The Indian stock market's losing streak extended to five consecutive trading sessions on January 9, with the Nifty 50 declining 0.80% to reach a daily low of 25,665. The benchmark index has faced significant selling pressure, cumulatively losing 663 points or 2.50% over the five-day period, representing its worst weekly performance in more than three months.

Market Performance Overview

The following table summarizes the recent market decline:

Metric: Details
Five-day decline: 663 points
Percentage drop: 2.50%
Daily low on Jan 9: 25,665
Recent record high: 26,273
Weekly performance: Worst in 3+ months

Despite beginning the year on a positive note with the Nifty 50 scaling a fresh record high of 26,273, market optimism quickly dissipated. Investor confidence in Asia's third-largest economy has been shaken by multiple factors, causing local equities to underperform their Asian peers in early January.
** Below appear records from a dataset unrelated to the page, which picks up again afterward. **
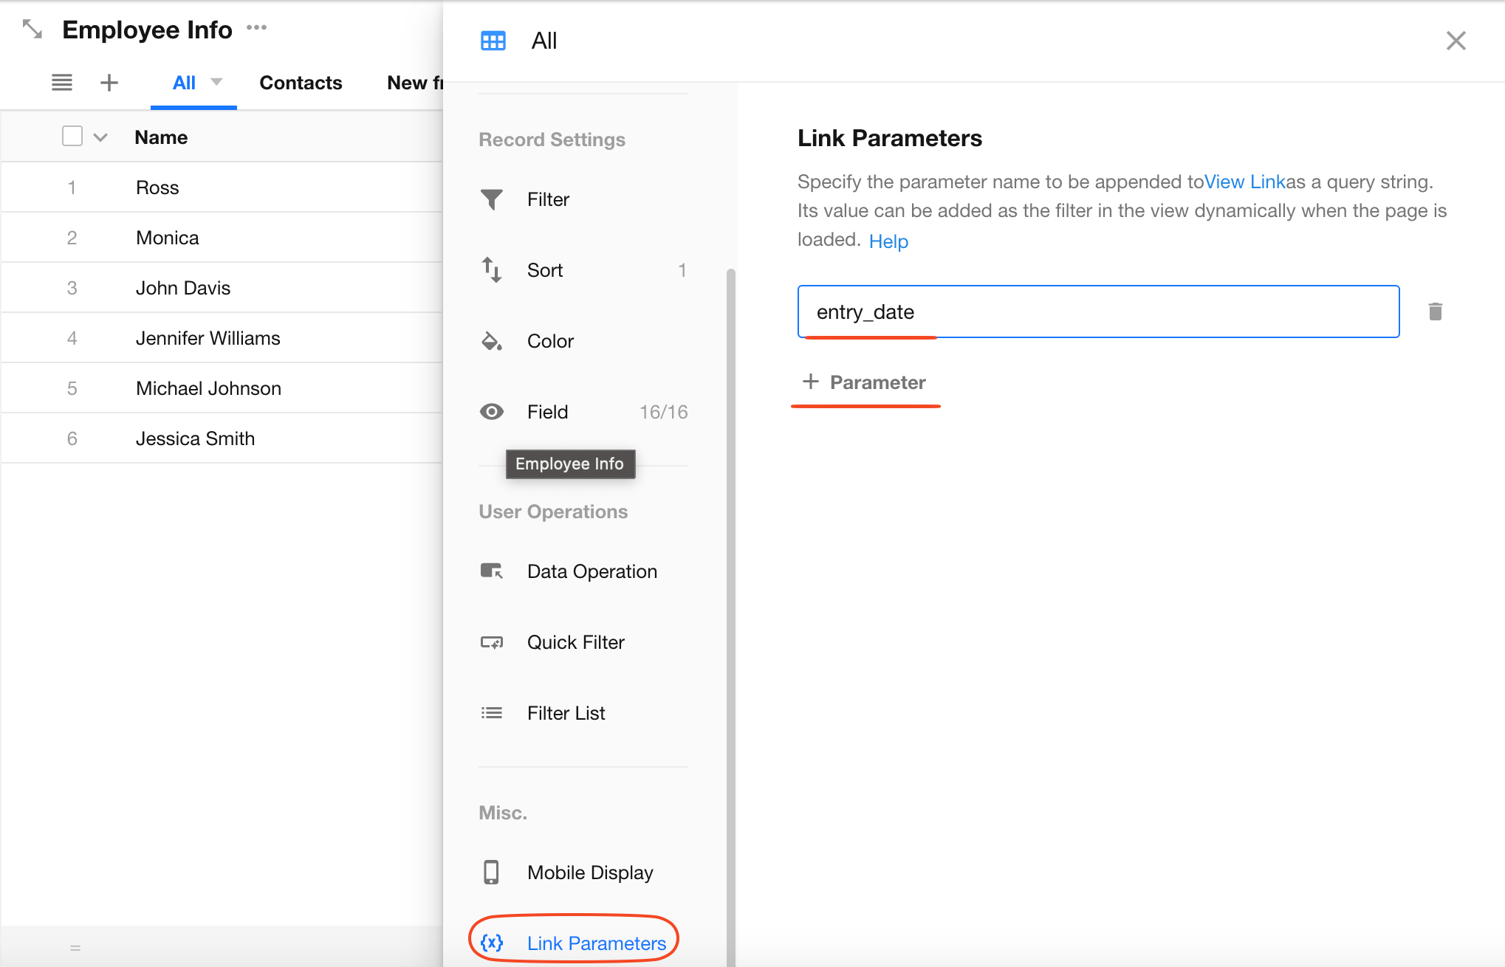This screenshot has width=1505, height=967.
Task: Open the three-dot menu next to Employee Info
Action: [x=256, y=28]
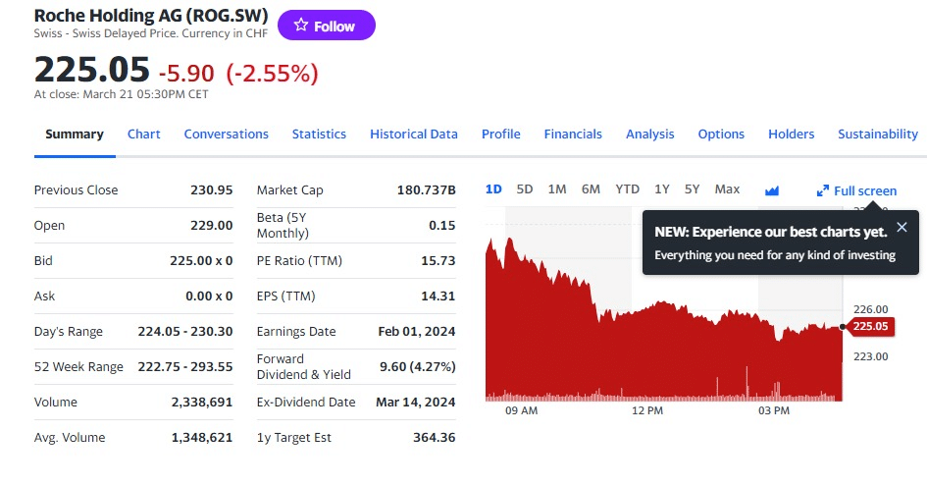Switch chart range to 5Y
927x485 pixels.
[693, 189]
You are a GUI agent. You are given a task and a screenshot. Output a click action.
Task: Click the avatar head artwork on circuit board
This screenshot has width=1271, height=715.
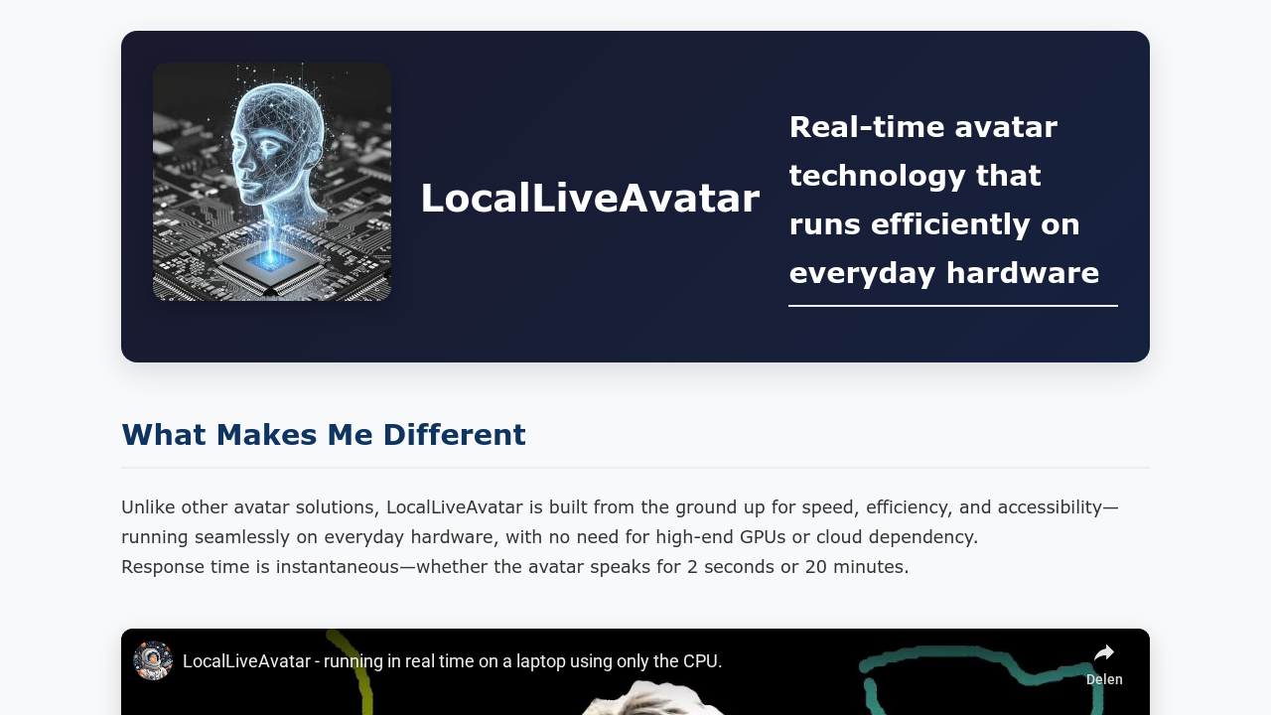click(272, 182)
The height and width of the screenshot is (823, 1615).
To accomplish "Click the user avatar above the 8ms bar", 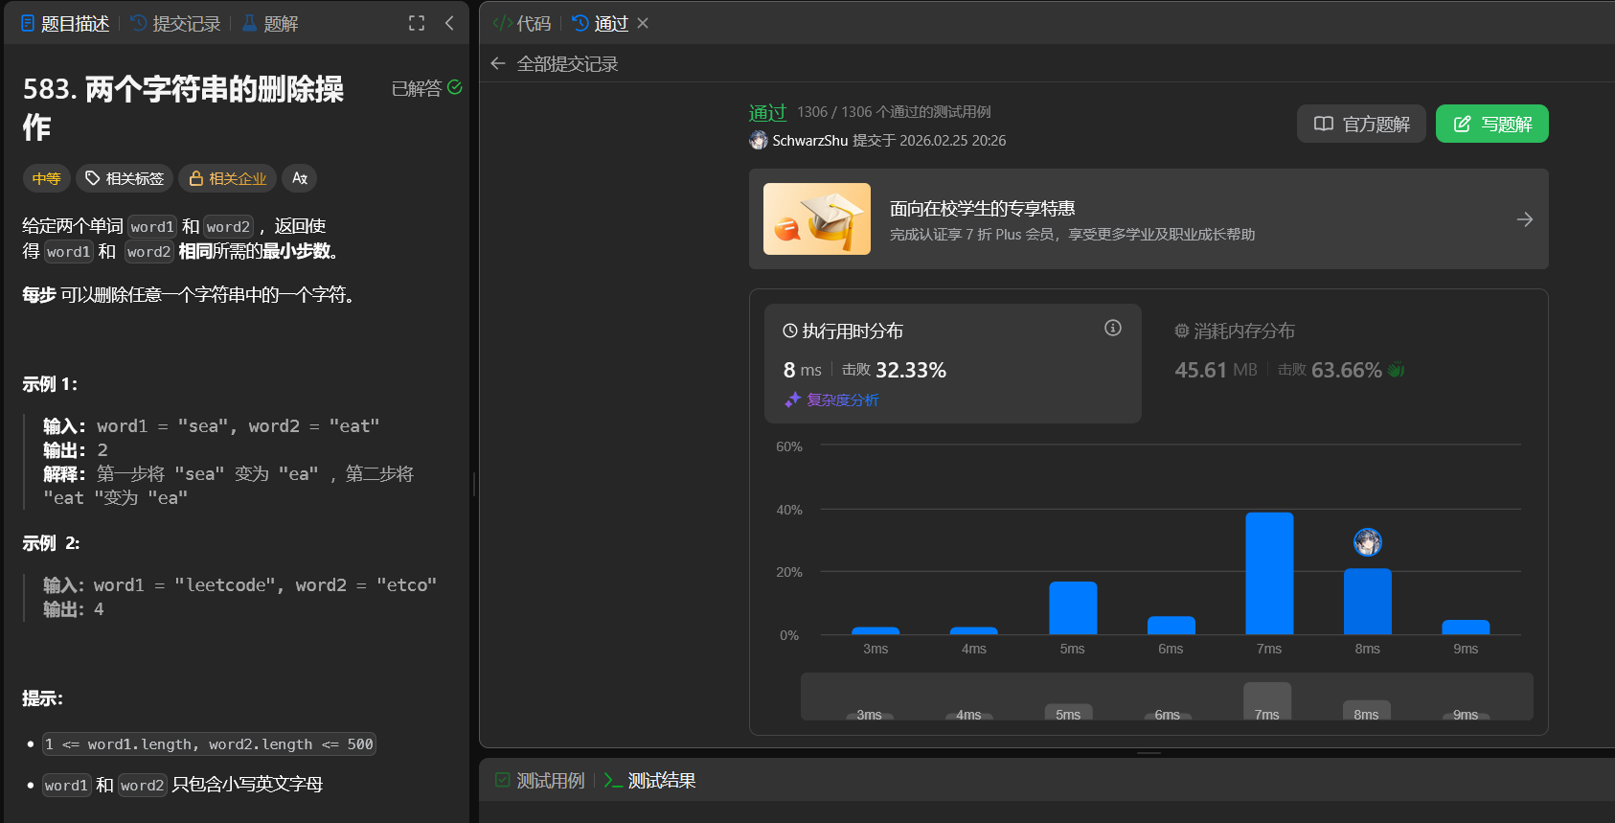I will point(1367,542).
US Tariff Concerns Drive Selling Pressure

Fresh tariff warnings from the US administration have emerged as a primary concern for market participants. The US has warned of higher tariffs on Indian exports if India continues purchasing Russian oil. A bipartisan US bill proposing tariffs of up to 500% on countries buying Russian oil has received backing and awaits congressional approval.

The escalating trade tensions have resulted in significant foreign portfolio investor outflows:

FPI Outflows: Amount
Recent 2-day withdrawal: ₹8,305.00 crore
2025 total withdrawal: ₹1.66 lakh crore
Market sessions (Jan): Net sellers in 5 of 6 sessions

The US had previously imposed an initial 25% tariff, followed by an additional 25% tariff on India due to Russian oil purchases, which Washington views as helping to fund Russia's conflict in Ukraine. These fresh warnings appear to have further dampened market sentiment as they could delay potential trade agreements between the two countries.

Historical January Weakness

January has historically proven challenging for Indian equities, with the Nifty 50 closing lower in each of the past five years. The month typically sees increased market activity as companies release business updates alongside their December quarter results, contributing to cautious sentiment among investors.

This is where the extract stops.